Ananal fistula is a little canal that can create between the end of the inside and the skin close to the rear-end of anal.
They’re normally the aftereffect of a contamination close to the rear-end bringing on a gathering of discharge (boil) in the close-by tissue. At the point when the discharge depletes away, it can desert a little channel.
Ananal fistula can bring about draining and release when passing stools – and can be difficult.
Indications of ananal fistula can include:
- Skin aggravation around the butt
- A steady, throbbing agony that might be more terrible when you take a seat, move around, have a solid discharge or hack
- Foul release from close to your butt
- Passing puss or blood when you crap
- Swelling and redness around your butt and a high temperature (fever), in the event that you additionally have a trouble controlling solid discharges
Most anal fistulas create after ananal boil.
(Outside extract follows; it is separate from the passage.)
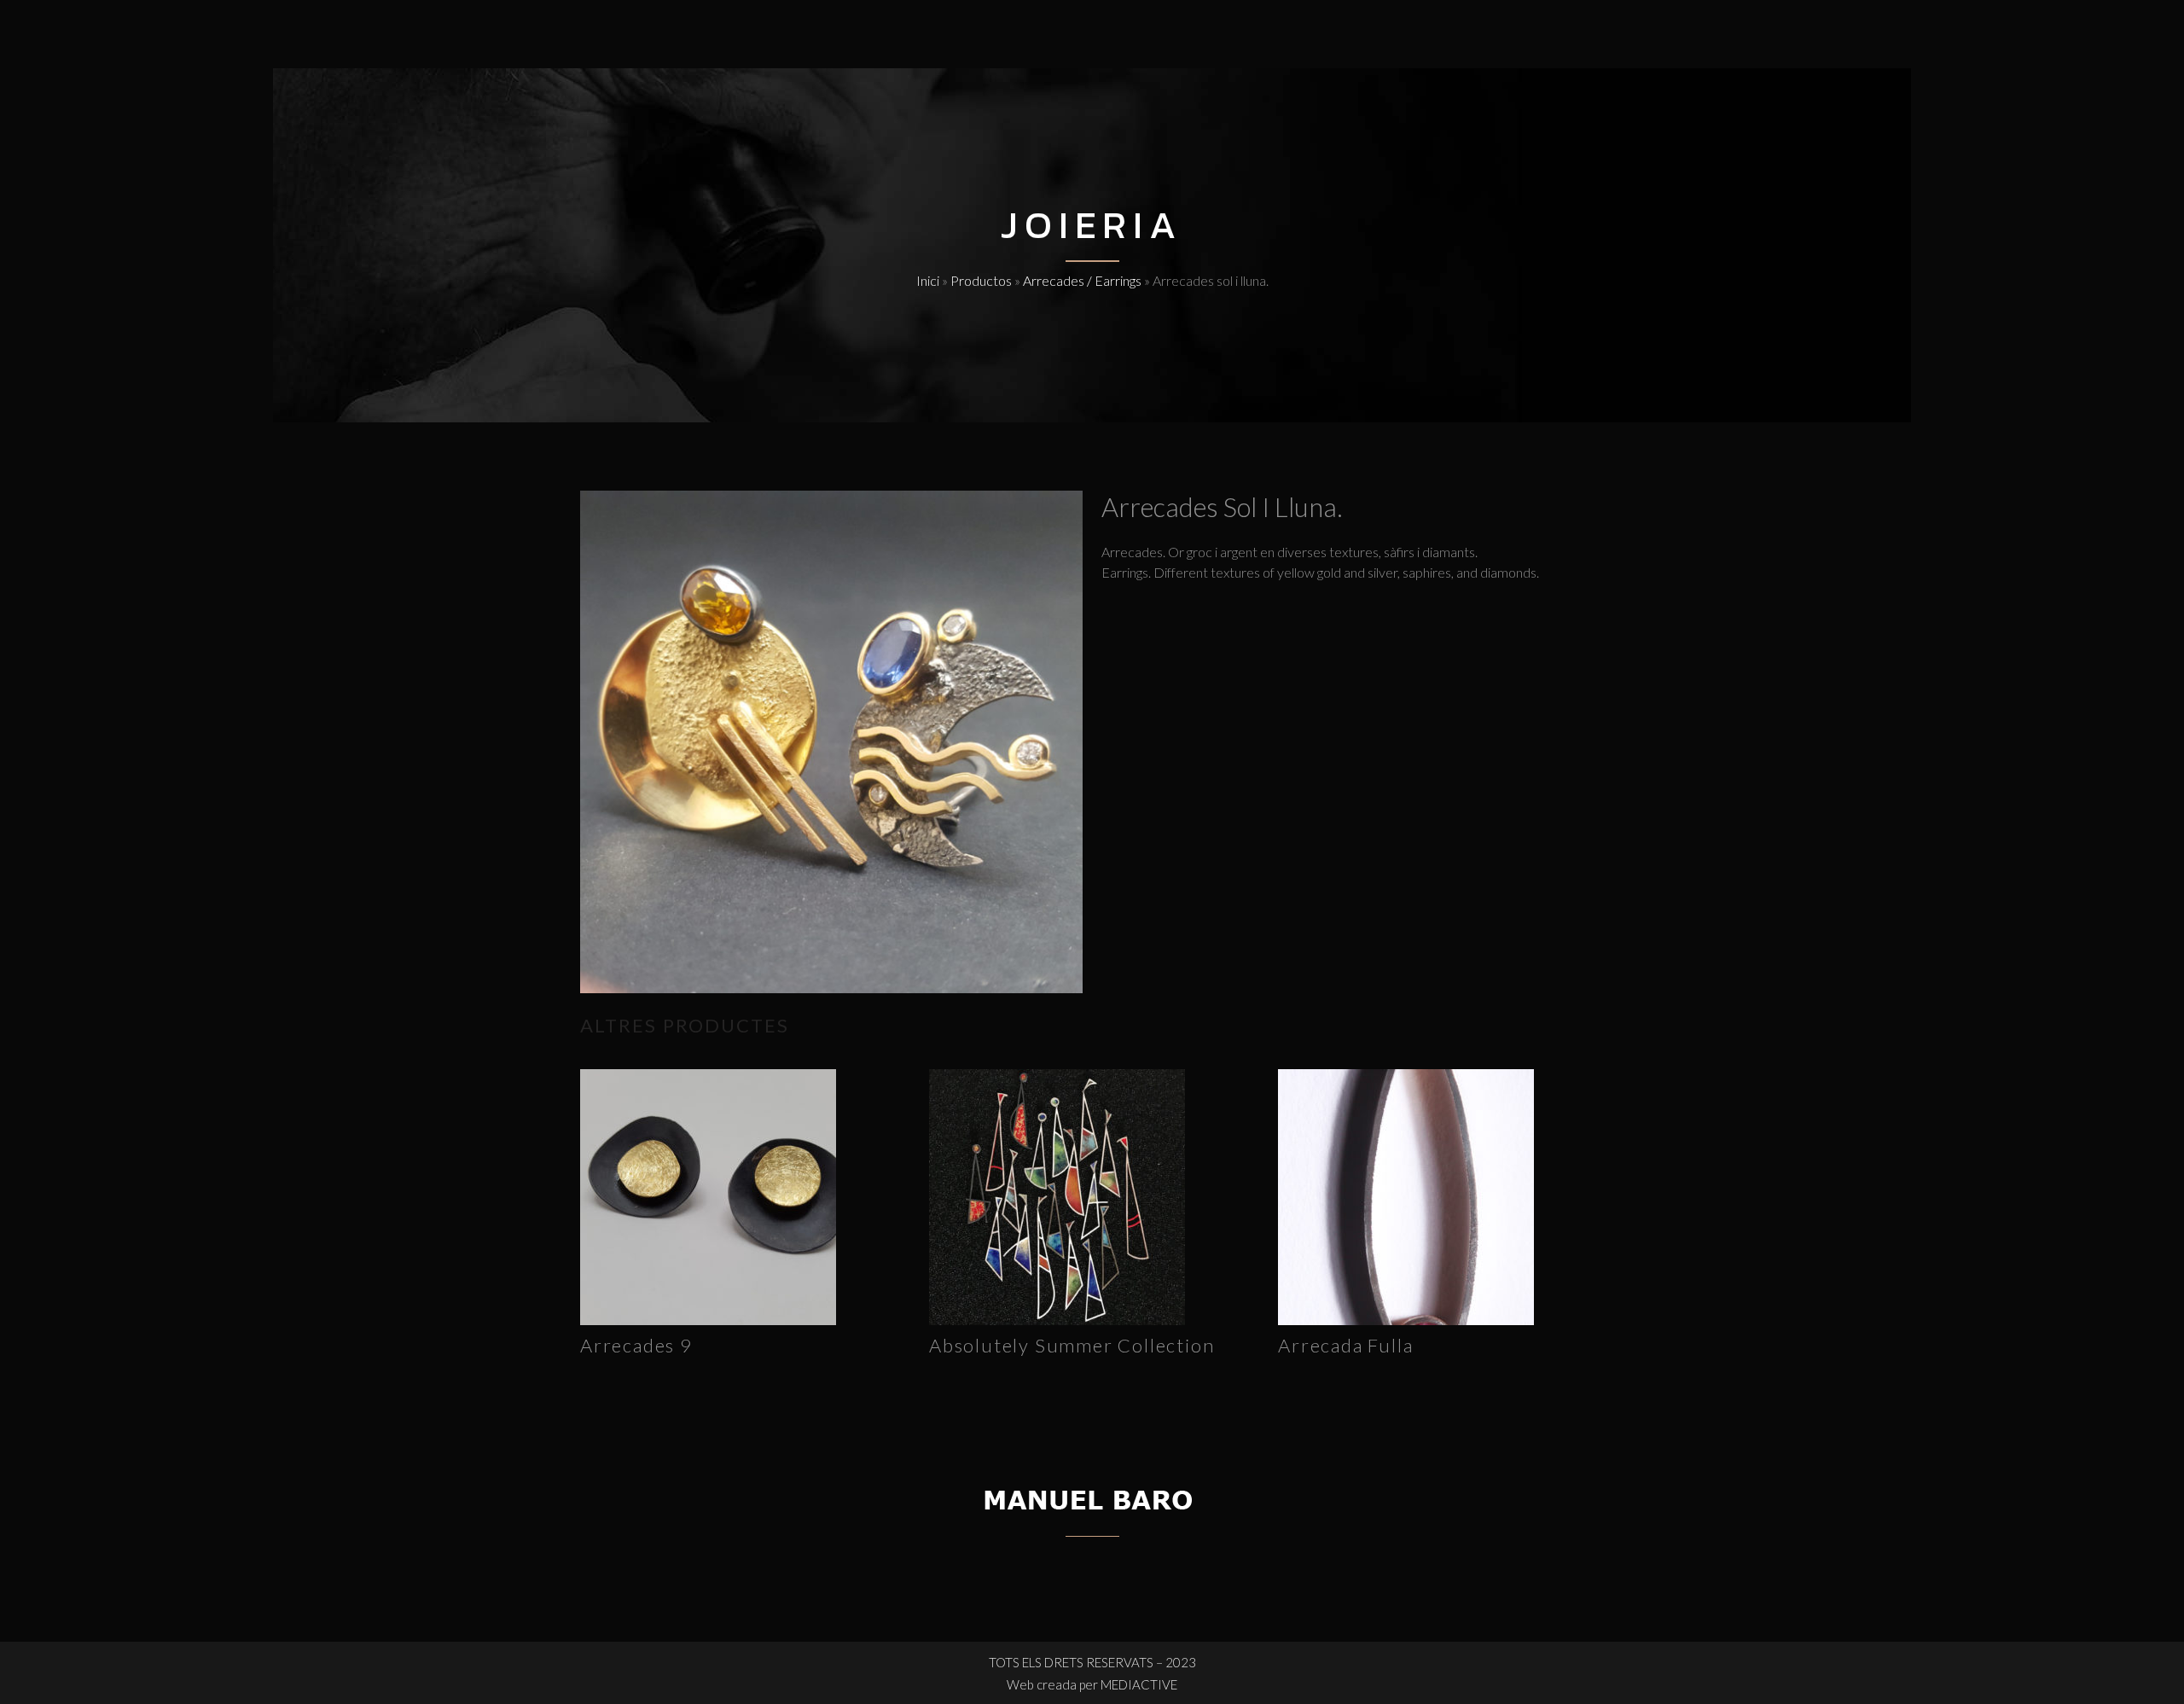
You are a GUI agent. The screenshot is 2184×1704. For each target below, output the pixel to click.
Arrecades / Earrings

They can happen if the boil doesn’t mend legitimately after the puss has depleted away.
Less normal reasons for anal fistulas include:
- Crohn’s infection – a long haul condition in which the digestive framework gets to be aggravated
- Diverticulitis – contamination of the little pockets that can stand out of the side of the digestive organ (colon)
- Hidradenitis suppurativa – a long haul skin condition that causes abscesses and scarring
- Infection with tuberculosis (TB) or HIV
- A complication of surgery close to the rear-end
Anal fistulas more often require surgery as they hardly heal if left untreated. The kind of surgery will rely on upon the position of your anal fistula. The alternatives include:
Fistulotomy. This is utilized as a part of 85-95% of cases and includes cutting open the entire length of the fistula all together for the specialist to flush out the substance. This mends following one to two months into a straightened scar.
Seton procedures. A seton is a bit of string which is left in the fistula tract. This might be considered in the event that you are at high danger of creating incontinence when the fistula crosses the sphincter muscles. Once in a while a few operations are vital.
Progression fold methodology. This alternative is typically when the fistula is viewed as unpredictable, or is there is a high danger of incontinence. The headway fold is a bit of tissue that is expelled from the rectum or from the skin around the butt. Amid surgery, the fistula tract is expelled and the fold is reattached where the opening of the fistula was. The operation is successful in around 70% of cases.
Fibrin paste. This is right now the main non-surgical treatment choice. The paste is infused into the fistula to seal the tract, then the opening is sewed shut. It is a straightforward, protected and easy methodology, yet long haul results for this strategy are poor. Introductory achievement rates as high as 77% drop to 14% following 16 months.
Bioprosthetic plug. This is a cone molded fitting produced using human tissue, which is utilized to hinder the interior opening of the fistula. Join keep it set up. Be that as it may, this doesn’t totally seal the fistula, with the goal that it can keep on draining. New tissue for the most part develops around the fitting to recuperate the fistula. Two trials show achievement rates of more than 80% for this strategy, yet long haul achievement rates are unverifiable.